The winning consortium was called Atlantia, on the basis of a 13 year contract worth 2 billion euros.  Atlantia comprises:
- Italian toll road owner/operator Autostrade (70%)
- French electronics manufacturer Thales (11%)
- French railway operator SNCF (10%) (which raises interesting issues of cross-modal competition)
- French Mobile phone operator SFR (6%) and
- French IT provider Steria (3%).

However, the issue was that one of Autostrade's past advisors - RAPP Trans - was acting as advisor to the French Government meaning the decision to award the tender to the consortium was against "the principle of transparency and the principle of inviolability of applications" according to the administrative court in Cergy-Pontoise.

A Dutch (language) website indicates that apparently the annual revenue estimated for the proposed "Ecotax" was 1.2 billion revenue of which two-thirds was intended to be hypothecated for the government infrastructure agency AFITF.   The average charge is intended to be 8-14 Euro cents per km, with discounts of up to 25% for more remote parts of the country.

One thing is for sure, Europe's likely second largest truck tolling system will be delayed and consultants will have to be particularly cautious about ensuring real and apparent conflicts of interest are addressed.  Certainly RAPP-Trans's activities around this project will be under the spotlight in the coming months.

UPDATEAppeal successful
SECOND UPDATE: More details on France's truck Ecotax here

Friday, 1 April 2011

Nevada prohibits toll roads!

Proposed Boulder City Bypass route
The Las Vegas Sun reports about a proposed Boulder City bypass and the point that while it could possibly be funded through tolls, toll roads are not allowed in Nevada. Nevada has a reputation for being quite free and open about businesses of many kinds, but obviously not for tolls. One website indicates that Nevada had many toll roads,  but this was in the era before the internal combustion engine. 

It appears that the Interstate Highway programme in the 1950s killed toll roads in Nevada. The report in the Las Vegas Sun indicates that perhaps the entire US$400 million cost of the Boulder City Bypass could be funded through tolls with a PPP.   I'm surprised Nevada has maintained such strong opposition to tolling.  Given the current economic climate (and that the road would still allow untolled use of the existing route), it seems timely for Nevada to reconsider its opposition to tolling.

Jamaica's toll concession vs railway reopening

Jamaica wisely decided some years ago that a major highway upgrade from Kingston to Montego Bay and Ocho Rios would be commissioned as a PPP concession using tolls. The resulting highway – Highway 2000 – has had 46km completed so far, with another 85km under construction or subject to land acquisition. The total project will be 233km long and form the backbone to the country. It is being tolled with DSRC technology and cash at toll plazas. Clearly, electronic free flow systems were not thought to be worthwhile for Jamaica, or perhaps Bouygues (with little experience) took a cheap, low risk approach.

The first phase has a very positive cost/benefit ratio, the second does not but is more about economic development. However, the Jamaican government has a problem. The concessionaire Bouygues included in its contract that no competing mode can be established to compete directly with the toll road. This, of course, should have been restricted to roads, as it may be seen to restrict aviation, but the issue is not that. It is rail.

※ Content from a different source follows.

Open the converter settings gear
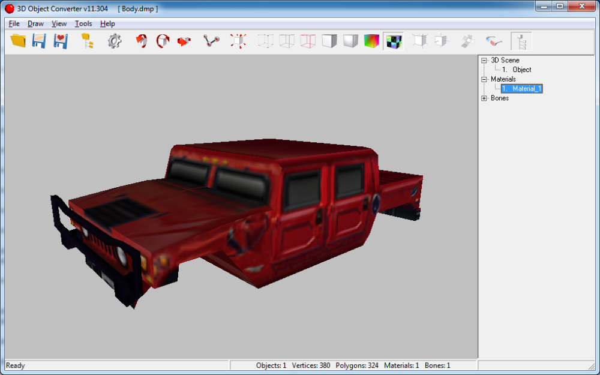This screenshot has height=375, width=600. click(x=114, y=40)
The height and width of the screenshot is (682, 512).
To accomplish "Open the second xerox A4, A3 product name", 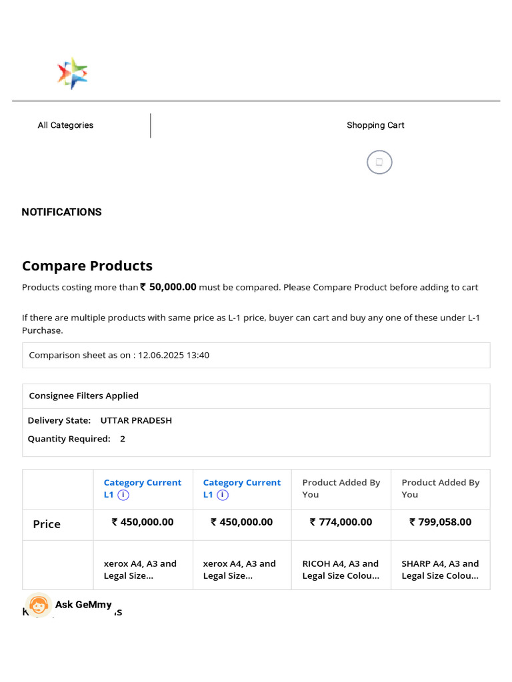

Jamaica’s railways have been long neglected and mothballed. However, they are also being revitalised, with passenger services expected this year according to Go Jamaica. I’m not going to express a view on whether that is a good idea or not, but it does raise one issue toll concessionaires often want reassurances over – competition. My view is that as long as competition is not state subsidised, then it should not be restricted. Private roads shouldn’t be seen as a right to a perpetual monopoly. Nevertheless, it does seem that Jamaica’s government might want to have a more integrated approach to transport policy.